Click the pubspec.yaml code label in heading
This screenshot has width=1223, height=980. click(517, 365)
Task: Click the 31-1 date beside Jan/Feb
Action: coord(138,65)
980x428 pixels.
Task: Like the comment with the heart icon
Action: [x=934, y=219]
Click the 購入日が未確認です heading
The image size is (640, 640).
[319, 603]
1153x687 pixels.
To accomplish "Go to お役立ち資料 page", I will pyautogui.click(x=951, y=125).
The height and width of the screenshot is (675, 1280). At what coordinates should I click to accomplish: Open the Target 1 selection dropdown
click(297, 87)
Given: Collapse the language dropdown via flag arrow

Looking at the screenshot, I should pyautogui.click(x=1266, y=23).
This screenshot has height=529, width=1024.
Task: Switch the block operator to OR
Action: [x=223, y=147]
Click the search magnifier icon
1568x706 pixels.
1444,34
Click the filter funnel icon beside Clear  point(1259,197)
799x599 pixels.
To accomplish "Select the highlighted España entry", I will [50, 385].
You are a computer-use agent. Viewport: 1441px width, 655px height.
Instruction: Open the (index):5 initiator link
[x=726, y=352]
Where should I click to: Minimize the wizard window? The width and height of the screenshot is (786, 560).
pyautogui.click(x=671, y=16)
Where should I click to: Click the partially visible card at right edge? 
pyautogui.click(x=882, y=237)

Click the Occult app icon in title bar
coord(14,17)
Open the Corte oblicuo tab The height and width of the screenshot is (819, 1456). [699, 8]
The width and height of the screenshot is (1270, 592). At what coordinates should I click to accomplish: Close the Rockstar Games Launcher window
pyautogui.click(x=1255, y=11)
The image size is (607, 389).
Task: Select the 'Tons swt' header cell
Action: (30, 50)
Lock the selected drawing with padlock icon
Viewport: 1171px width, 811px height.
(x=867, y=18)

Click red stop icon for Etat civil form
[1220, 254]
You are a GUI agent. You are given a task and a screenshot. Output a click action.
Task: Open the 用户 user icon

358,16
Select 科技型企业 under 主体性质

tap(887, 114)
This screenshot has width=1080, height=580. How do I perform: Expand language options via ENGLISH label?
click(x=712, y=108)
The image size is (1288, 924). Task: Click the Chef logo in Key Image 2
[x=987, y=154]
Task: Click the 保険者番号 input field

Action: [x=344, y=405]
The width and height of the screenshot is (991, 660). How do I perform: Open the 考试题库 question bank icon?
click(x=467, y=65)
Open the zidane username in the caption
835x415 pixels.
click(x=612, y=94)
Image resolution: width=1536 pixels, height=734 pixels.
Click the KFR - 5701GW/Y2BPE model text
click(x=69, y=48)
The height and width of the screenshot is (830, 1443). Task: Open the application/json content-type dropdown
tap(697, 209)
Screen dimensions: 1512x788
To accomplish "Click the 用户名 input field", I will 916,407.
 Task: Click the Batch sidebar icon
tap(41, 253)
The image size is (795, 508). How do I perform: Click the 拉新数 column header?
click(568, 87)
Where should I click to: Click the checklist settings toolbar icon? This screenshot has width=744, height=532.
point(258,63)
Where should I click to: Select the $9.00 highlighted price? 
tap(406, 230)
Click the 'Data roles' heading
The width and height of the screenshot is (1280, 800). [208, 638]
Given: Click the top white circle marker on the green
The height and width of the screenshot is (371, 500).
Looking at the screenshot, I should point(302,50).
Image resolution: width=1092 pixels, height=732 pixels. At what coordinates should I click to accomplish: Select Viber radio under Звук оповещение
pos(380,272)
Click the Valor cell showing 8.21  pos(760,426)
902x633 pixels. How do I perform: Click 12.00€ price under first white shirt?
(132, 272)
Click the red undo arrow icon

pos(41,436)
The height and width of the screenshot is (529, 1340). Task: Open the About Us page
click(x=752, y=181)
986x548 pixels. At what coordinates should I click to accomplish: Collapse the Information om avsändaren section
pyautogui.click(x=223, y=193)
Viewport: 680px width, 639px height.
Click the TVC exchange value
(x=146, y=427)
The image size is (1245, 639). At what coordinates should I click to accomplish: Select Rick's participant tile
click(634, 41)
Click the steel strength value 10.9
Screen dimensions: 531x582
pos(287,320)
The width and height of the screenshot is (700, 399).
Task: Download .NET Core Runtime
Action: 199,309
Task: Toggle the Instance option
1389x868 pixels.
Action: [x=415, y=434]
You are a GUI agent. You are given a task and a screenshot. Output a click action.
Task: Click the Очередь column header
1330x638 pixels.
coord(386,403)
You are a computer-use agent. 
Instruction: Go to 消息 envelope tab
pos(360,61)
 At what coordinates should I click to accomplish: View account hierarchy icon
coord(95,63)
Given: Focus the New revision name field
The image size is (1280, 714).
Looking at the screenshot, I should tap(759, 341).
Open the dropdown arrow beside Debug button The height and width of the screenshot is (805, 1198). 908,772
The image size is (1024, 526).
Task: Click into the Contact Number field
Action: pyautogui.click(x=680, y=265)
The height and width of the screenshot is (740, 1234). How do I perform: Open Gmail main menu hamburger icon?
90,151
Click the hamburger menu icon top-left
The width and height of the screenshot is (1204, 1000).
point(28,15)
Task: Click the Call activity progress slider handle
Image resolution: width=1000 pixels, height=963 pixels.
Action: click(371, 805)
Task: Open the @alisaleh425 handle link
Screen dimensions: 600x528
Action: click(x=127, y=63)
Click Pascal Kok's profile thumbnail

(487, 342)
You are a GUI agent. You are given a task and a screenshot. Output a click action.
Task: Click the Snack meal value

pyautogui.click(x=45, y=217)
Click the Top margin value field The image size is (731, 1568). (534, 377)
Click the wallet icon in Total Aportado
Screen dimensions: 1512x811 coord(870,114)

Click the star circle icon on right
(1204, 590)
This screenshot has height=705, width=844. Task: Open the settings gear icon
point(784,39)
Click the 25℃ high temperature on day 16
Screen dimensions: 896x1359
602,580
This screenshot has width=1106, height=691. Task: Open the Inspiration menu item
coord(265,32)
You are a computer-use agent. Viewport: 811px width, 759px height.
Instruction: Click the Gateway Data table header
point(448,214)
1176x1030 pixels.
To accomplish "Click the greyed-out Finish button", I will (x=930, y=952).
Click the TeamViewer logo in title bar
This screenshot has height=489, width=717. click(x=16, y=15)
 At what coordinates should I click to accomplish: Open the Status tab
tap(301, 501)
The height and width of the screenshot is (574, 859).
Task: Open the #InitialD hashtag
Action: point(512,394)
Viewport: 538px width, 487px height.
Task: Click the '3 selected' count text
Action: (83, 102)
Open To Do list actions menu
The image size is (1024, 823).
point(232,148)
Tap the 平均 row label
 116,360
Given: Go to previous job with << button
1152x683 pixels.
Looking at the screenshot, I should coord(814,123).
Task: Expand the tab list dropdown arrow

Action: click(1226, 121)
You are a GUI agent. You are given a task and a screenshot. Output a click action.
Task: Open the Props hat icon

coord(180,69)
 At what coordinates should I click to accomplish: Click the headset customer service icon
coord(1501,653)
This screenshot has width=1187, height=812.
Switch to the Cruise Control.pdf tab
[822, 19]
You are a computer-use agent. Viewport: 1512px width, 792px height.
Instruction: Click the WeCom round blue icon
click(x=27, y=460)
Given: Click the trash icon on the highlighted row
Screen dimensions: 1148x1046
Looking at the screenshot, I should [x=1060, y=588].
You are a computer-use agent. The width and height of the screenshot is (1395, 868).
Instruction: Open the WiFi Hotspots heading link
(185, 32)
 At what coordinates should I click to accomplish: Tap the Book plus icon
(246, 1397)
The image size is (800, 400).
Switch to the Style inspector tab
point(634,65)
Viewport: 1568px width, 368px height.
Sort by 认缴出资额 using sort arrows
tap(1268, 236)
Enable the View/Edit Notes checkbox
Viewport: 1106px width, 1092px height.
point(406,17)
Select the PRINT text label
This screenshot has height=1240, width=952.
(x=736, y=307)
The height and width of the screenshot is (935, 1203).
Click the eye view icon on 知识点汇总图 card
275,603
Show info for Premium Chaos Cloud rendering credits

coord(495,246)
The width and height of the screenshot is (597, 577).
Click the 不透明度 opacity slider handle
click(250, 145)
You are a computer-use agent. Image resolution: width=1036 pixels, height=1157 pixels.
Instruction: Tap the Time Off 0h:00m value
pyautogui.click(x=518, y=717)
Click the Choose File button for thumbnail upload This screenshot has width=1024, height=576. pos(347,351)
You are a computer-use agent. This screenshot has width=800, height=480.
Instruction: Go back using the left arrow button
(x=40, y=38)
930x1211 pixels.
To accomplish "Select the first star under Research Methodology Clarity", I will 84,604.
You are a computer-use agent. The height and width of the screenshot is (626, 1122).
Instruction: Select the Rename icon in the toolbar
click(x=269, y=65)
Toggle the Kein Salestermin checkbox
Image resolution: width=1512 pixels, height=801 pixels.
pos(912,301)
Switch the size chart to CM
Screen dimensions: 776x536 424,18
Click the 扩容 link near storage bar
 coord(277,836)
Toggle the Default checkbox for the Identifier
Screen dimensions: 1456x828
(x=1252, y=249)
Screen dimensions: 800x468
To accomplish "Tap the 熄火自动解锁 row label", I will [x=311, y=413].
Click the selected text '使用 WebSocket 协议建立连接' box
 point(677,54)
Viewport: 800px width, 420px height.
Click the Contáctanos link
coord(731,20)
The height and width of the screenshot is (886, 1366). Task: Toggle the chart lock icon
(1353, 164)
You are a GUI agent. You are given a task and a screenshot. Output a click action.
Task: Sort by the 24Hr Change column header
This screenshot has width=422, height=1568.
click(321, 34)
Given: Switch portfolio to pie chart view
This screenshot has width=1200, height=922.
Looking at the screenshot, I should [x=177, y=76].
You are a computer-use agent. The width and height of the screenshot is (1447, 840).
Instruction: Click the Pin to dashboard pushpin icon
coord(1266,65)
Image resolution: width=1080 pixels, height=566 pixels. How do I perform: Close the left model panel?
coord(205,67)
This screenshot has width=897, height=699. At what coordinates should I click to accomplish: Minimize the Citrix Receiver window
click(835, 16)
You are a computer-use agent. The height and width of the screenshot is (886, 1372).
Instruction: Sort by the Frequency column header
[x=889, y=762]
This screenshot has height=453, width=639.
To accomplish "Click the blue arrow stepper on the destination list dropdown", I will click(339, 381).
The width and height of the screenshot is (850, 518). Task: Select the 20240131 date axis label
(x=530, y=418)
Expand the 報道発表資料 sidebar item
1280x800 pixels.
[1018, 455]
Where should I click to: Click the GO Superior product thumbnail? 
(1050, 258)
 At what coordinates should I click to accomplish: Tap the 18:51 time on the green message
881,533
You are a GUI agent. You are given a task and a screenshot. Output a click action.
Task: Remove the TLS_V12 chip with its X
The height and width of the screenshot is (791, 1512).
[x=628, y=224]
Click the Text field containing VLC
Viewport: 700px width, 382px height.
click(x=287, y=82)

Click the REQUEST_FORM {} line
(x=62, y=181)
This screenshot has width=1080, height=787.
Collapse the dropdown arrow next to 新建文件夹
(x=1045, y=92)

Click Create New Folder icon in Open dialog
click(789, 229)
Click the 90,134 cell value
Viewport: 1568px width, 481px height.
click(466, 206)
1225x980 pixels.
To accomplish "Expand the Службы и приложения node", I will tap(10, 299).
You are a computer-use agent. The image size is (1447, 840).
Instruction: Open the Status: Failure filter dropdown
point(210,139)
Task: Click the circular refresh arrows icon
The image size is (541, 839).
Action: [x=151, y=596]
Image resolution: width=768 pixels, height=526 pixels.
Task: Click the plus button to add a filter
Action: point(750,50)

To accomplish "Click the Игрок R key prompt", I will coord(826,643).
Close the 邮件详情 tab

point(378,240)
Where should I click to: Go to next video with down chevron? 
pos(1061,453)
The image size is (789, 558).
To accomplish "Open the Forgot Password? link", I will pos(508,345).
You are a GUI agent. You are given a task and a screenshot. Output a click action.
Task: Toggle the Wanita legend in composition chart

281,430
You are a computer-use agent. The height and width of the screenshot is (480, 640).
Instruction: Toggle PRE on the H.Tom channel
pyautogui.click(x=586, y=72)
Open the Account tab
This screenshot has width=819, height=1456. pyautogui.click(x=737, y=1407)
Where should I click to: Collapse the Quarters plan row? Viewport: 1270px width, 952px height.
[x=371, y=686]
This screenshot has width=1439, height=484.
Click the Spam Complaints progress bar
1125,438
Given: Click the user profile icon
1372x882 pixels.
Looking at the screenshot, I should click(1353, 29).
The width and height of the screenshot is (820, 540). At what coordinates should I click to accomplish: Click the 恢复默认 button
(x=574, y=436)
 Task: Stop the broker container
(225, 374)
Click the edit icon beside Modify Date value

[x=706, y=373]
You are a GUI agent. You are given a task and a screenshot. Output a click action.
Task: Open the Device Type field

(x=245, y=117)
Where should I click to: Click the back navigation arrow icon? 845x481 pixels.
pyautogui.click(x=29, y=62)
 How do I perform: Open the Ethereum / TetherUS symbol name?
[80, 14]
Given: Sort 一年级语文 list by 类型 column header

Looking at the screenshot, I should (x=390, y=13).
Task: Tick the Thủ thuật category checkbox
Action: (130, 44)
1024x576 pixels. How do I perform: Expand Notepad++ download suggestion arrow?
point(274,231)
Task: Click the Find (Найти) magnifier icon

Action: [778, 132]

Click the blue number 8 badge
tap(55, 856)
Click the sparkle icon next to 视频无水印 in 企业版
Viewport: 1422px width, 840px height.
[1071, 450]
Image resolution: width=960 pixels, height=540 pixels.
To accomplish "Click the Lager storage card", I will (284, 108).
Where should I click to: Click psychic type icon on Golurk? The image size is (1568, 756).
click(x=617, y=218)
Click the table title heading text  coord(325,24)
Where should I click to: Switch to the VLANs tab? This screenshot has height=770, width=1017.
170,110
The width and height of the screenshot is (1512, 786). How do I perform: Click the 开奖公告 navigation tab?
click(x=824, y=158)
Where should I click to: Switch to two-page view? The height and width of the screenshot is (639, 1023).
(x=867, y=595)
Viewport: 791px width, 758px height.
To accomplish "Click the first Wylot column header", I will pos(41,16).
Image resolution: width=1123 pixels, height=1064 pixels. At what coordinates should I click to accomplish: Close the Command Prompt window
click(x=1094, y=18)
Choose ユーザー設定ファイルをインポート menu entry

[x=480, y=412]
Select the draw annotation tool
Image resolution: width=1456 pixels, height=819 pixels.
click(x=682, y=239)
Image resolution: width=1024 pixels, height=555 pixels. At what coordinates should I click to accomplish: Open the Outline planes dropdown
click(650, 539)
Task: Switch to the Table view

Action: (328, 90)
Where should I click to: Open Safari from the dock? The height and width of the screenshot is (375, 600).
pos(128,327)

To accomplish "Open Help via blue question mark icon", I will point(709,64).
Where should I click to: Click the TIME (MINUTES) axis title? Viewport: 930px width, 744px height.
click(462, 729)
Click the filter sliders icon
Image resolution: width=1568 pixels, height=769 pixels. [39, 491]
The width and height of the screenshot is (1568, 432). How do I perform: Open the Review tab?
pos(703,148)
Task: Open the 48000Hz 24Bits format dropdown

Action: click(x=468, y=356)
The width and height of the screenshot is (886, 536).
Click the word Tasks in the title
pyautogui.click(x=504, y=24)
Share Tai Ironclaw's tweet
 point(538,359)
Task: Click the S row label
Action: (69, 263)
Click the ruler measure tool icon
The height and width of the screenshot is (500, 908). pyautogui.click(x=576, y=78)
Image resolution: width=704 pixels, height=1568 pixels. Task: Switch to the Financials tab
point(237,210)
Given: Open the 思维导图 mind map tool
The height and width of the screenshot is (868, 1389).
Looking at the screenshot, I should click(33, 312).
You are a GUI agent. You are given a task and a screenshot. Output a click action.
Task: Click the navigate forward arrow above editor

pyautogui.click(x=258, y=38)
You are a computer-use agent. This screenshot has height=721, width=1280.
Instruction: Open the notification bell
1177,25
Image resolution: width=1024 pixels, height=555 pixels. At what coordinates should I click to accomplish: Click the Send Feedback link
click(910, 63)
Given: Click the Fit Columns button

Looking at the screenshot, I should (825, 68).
◆ ◆ ◆
■ ACTIVITY ■
With the line holding "The image size is (800, 400)." as the first and the line holding "is (626, 1122)." as the last, please transcribe exactly the lines of the material above in that range and nothing else.

■ RESPONSE FOR THIS EXERCISE ■
The image size is (800, 400).
Switch to the Style inspector tab
point(634,65)
Viewport: 1568px width, 368px height.
Sort by 认缴出资额 using sort arrows
tap(1268, 236)
Enable the View/Edit Notes checkbox
Viewport: 1106px width, 1092px height.
point(406,17)
Select the PRINT text label
This screenshot has height=1240, width=952.
(x=736, y=307)
The height and width of the screenshot is (935, 1203).
Click the eye view icon on 知识点汇总图 card
275,603
Show info for Premium Chaos Cloud rendering credits

coord(495,246)
The width and height of the screenshot is (597, 577).
Click the 不透明度 opacity slider handle
click(250, 145)
You are a computer-use agent. Image resolution: width=1036 pixels, height=1157 pixels.
Instruction: Tap the Time Off 0h:00m value
pyautogui.click(x=518, y=717)
Click the Choose File button for thumbnail upload This screenshot has width=1024, height=576. pos(347,351)
You are a computer-use agent. This screenshot has width=800, height=480.
Instruction: Go back using the left arrow button
(x=40, y=38)
930x1211 pixels.
To accomplish "Select the first star under Research Methodology Clarity", I will 84,604.
You are a computer-use agent. The height and width of the screenshot is (626, 1122).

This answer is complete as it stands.